Democrats are cheaters. That is the only way they can win elections. Zero tolerance for cheaters.
Former ACLU Executive Director Ira Glasser discusses the past, present, and increasingly shaky future of free speech.
Maybe they'll stop calling FIRE a right-wing outfit...
FIRE is do8ng great work, but in almost all of these personell cases whether on the left or the right I wonder about the rest of the story, especially considering accusatory statements made by Felber.
People in general who act like this have solid track records of being shitty and difficult to work with. That does not mean you can just up and fire them for any reason, especially when there are restrictive employment covenants in play. But, yeah, I suspect this person is not a pleasure to work with.
It's not even that Jimmy -- the thing I wonder about here is that he was hired to teach History and what was he actually teaching?
The 20th Century ended 20 years ago, and current-day activism really isn't what he's being paid to teach....
As I read the information he was not fired, his contract was not renewed. I think that makes a difference.
Would calling FIRE from a crowded school auditorium be protected?
Should a department be forced to have an active member of the KKK? If the answer is, no, then zero tolerance for the neo-Marxists. All such people should be fired. All government privileges should be cancelled if a school has any neo-Marxist employee.
You ask the question wrong. There is no quota or affirmative action for members of the KKK. But such a member is qualified and already employed at a public institution, then the government cannot fire him/her merely for protected speech, no matter how distasteful.
Aargh!!! Can we PLEASE have an edit button? Only "and already employed" was supposed to be italicized.
Except in this case the person apparently had a contract which needed to be renewed and simply wasn't. I'm not sure whatever protections public workers "regularly employed" have in Mississippi applied. Mississippi is generally an "at will" state
Which is a potentially important point about the situation in the original article. But not, I think, relevant to DavidBehar's hypothetical.
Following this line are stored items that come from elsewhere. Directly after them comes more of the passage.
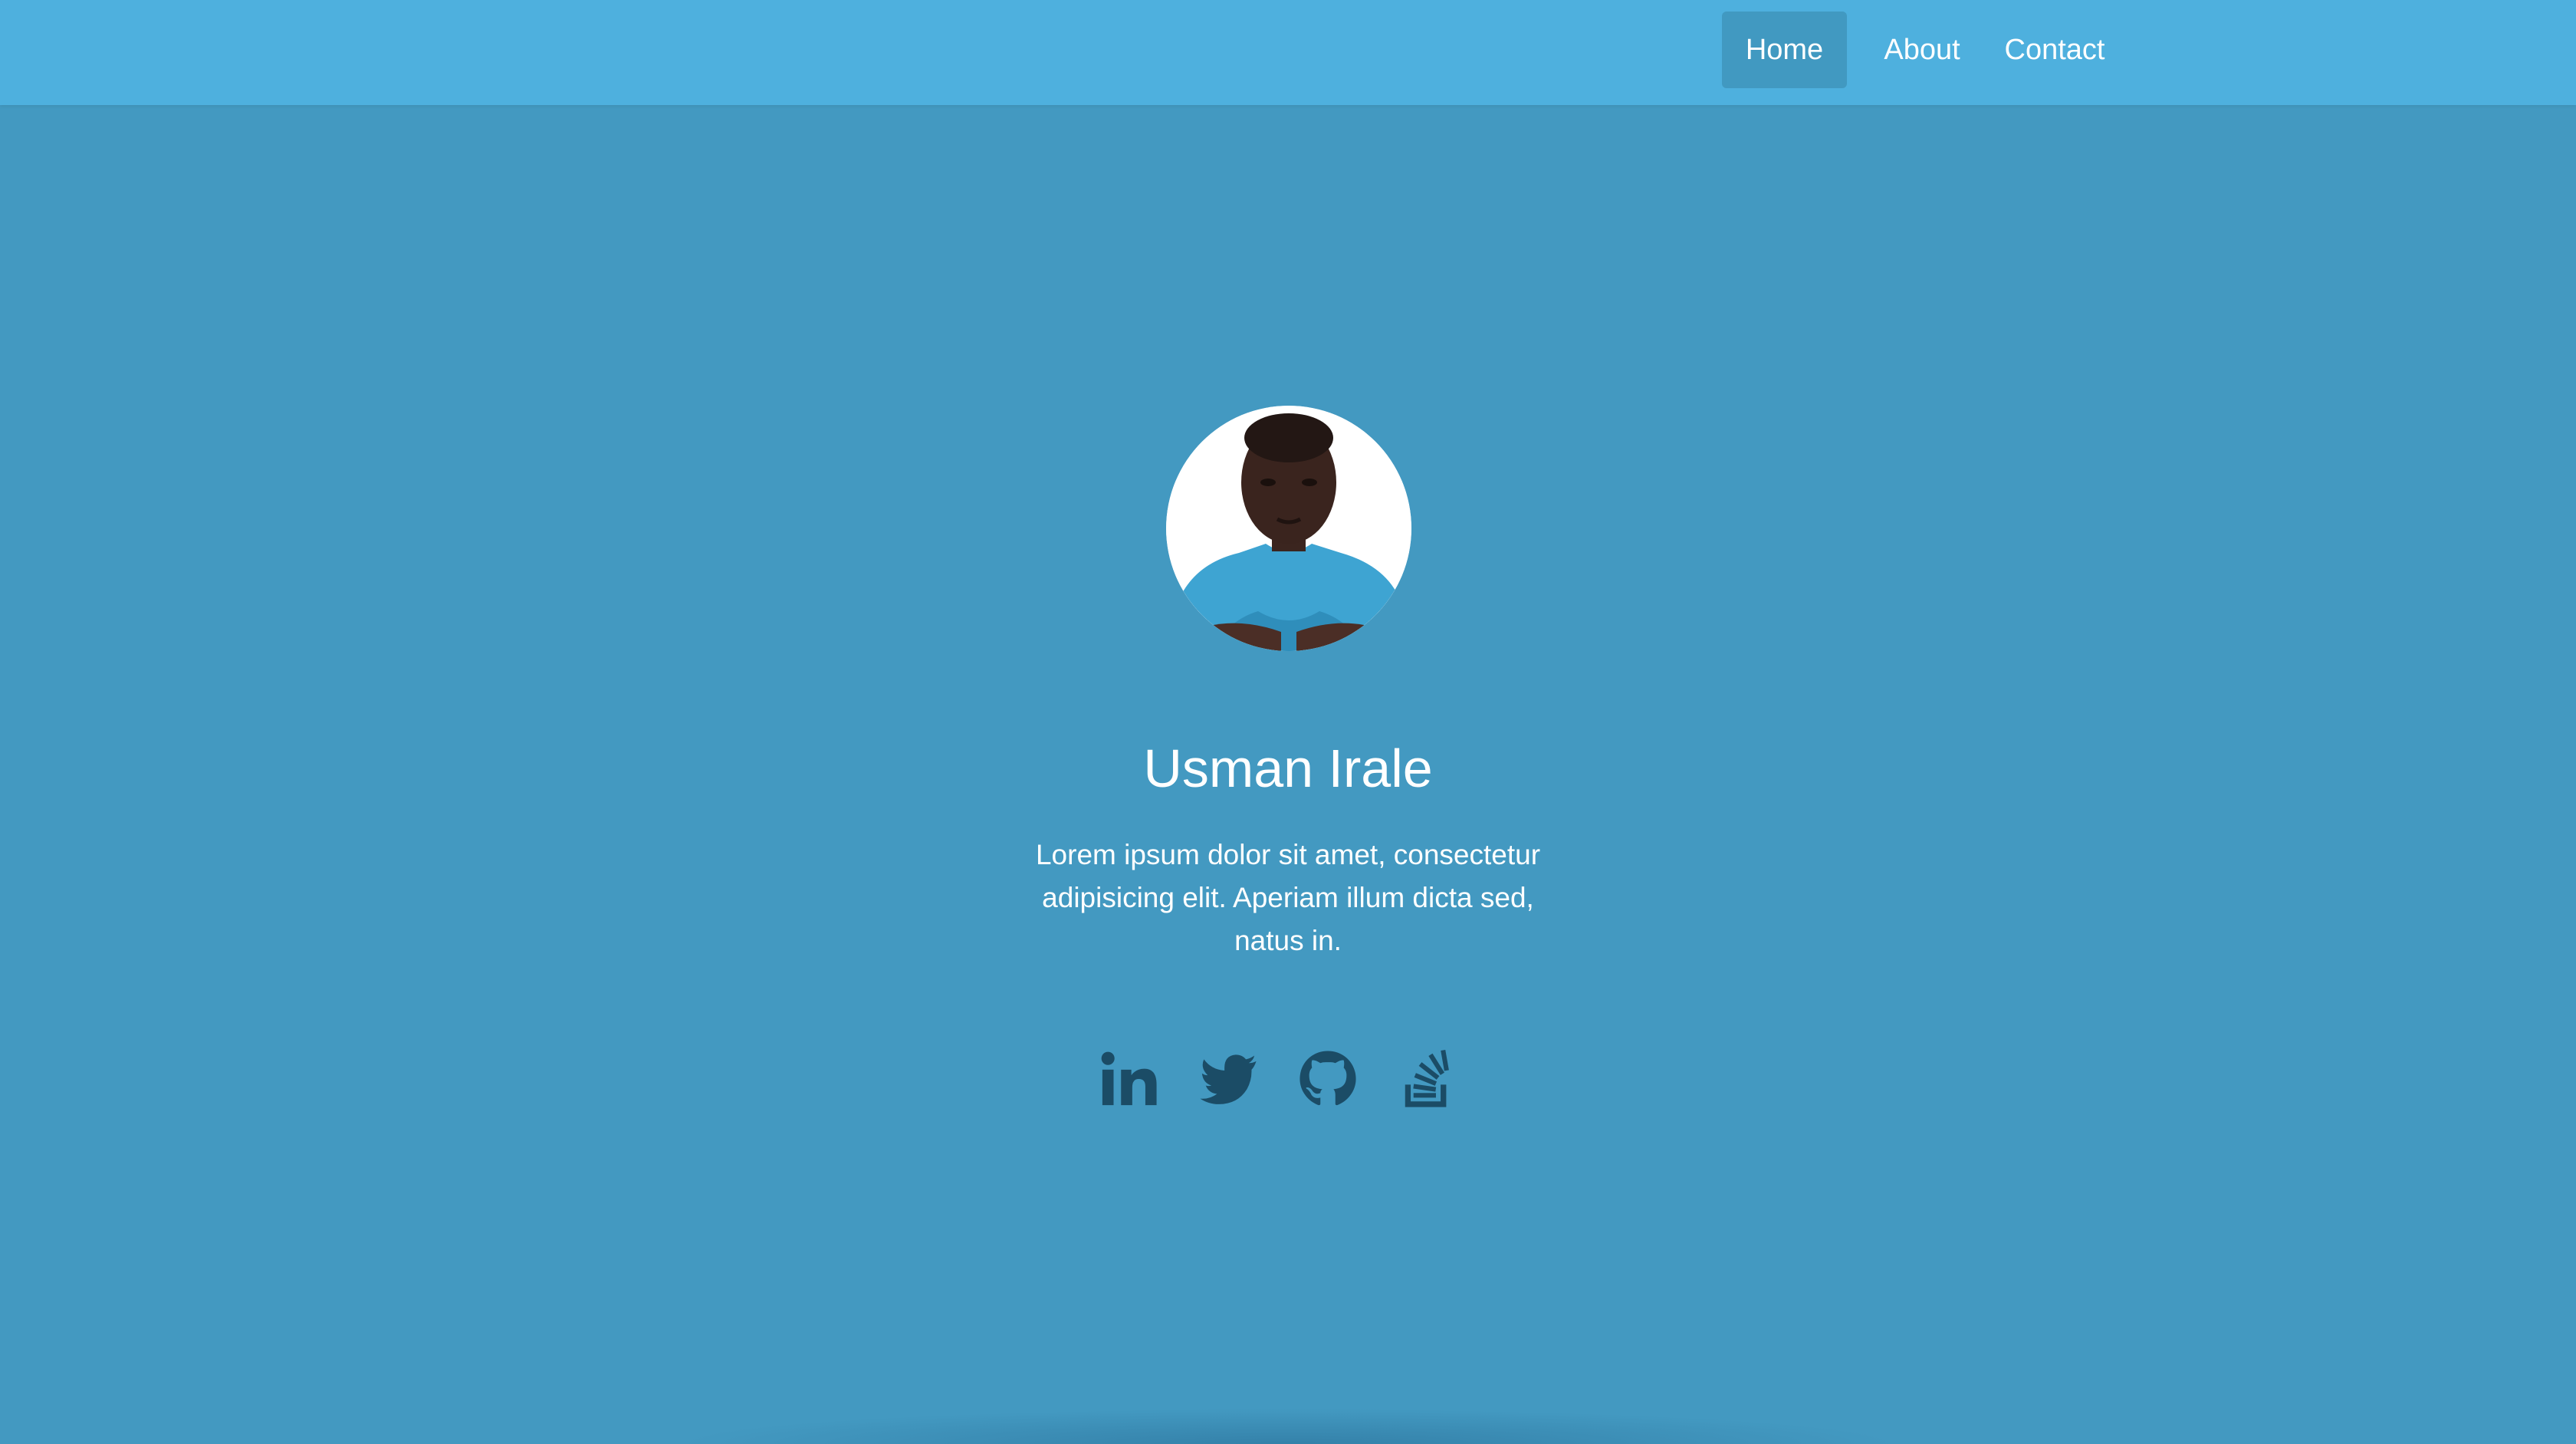 Image resolution: width=2576 pixels, height=1444 pixels. Describe the element at coordinates (2054, 50) in the screenshot. I see `nav-link-contact: Contact` at that location.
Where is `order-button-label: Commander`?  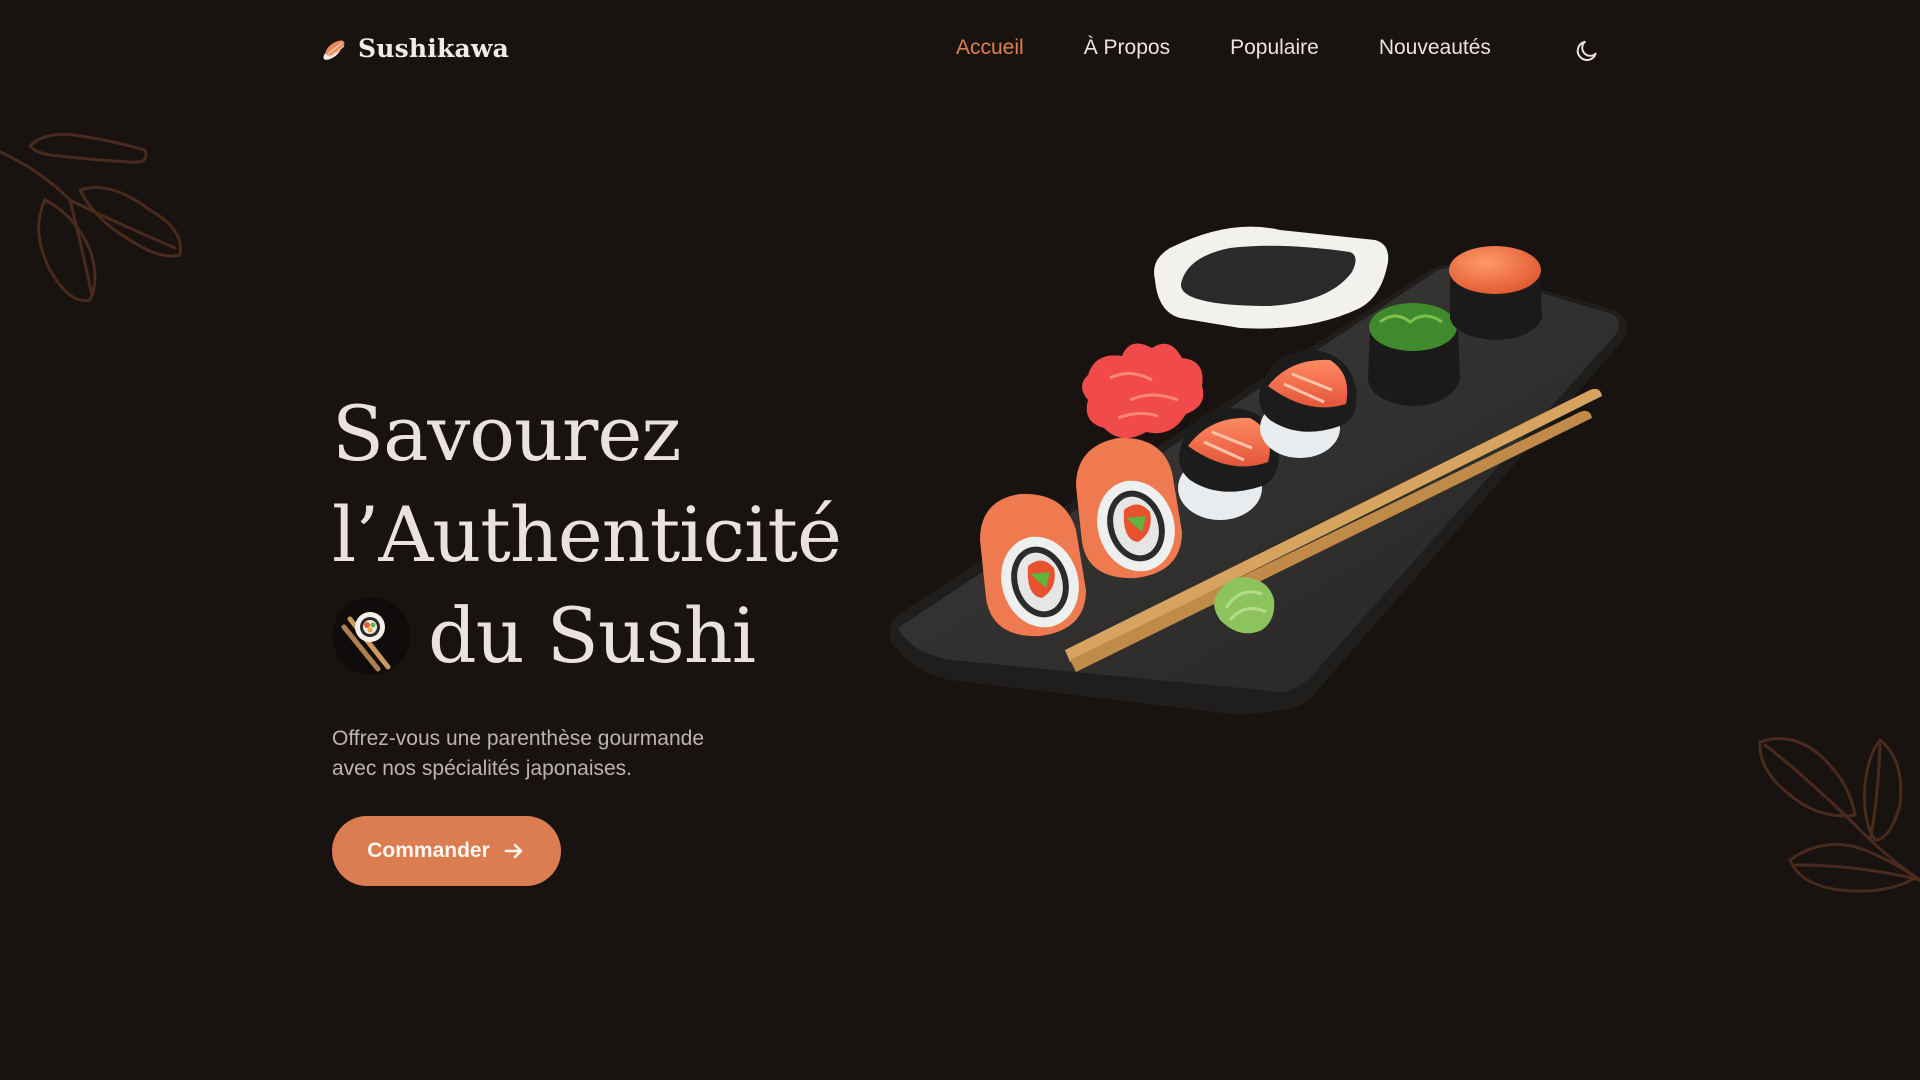
order-button-label: Commander is located at coordinates (428, 850).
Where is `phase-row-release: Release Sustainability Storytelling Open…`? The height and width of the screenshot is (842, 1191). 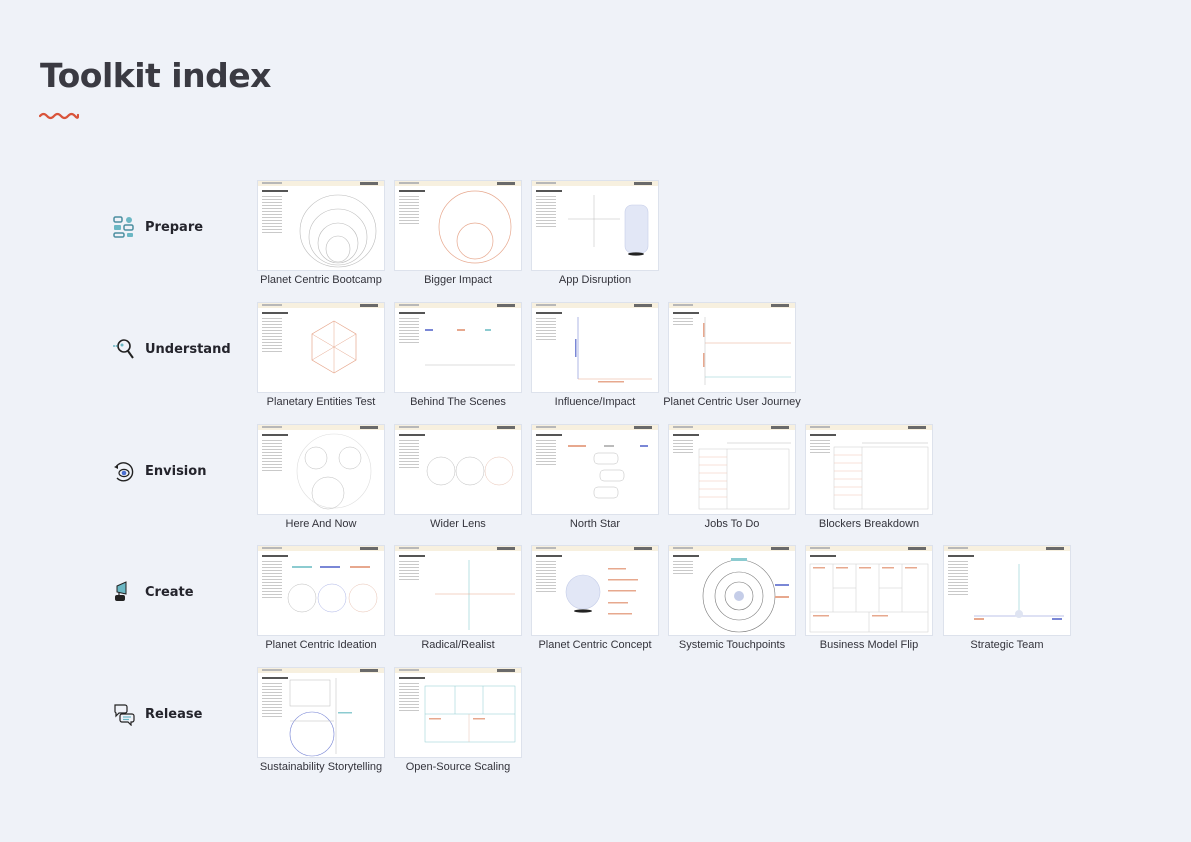 phase-row-release: Release Sustainability Storytelling Open… is located at coordinates (596, 726).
How about calling the people funding the organization and the administration straight up racists? Protected speech, sure but I wouldn't expect anyone to stay employed when they intentionally drive off the people paying the bills and smear the people in charge. A little nuance goes a long way.
When the organization is the government and the people ultimately funding it are the taxpayers, then yes we do expect people to still be employed after making such accusations about the people in charge. We tolerate it all the time.
The challenge here is remembering that state-run universities are arms of the government even though they also do private fund-raising and have some non-governmental characteristics. Note that I'd be equally okay with spinning off the state-run universities and making them completely private entities free to hire and fire whoever they like.
Seems suspicious, but would a professor normally expect to put such conditions on communication with his supervisor and keep his job? In any other job you'd be gone pretty quickly.
THE VOLOKH CONSPIRACY
This movement conservative
blog has operated for
8 DAYS
without gratuitous use of
of a vile racial slur and for
603 DAYS
without imposing partisan,
viewpoint-driven censorship
(so far as we are aware, anyway).
If you would stop making vile slurs, it would be longer...
Artie. Why not move to Venezuela where the Democrat platform is in full effect?
As capitalism is a naturally arising corollary of freedom, you can't get rid of it without getting rid of freedom. Minorities don't do so well in such situations.
And that ignores that nobody does as well in such a situation. Kiss your iPhones goodbye in favor of functionaries who decide they are worthless fluff, except for his buddies who he permits to struggle to invent a crappy one, and they all curiously get to be the ones to use the old mansions as you go get in bread lines.
But aside frok all that, anticapitalism yay!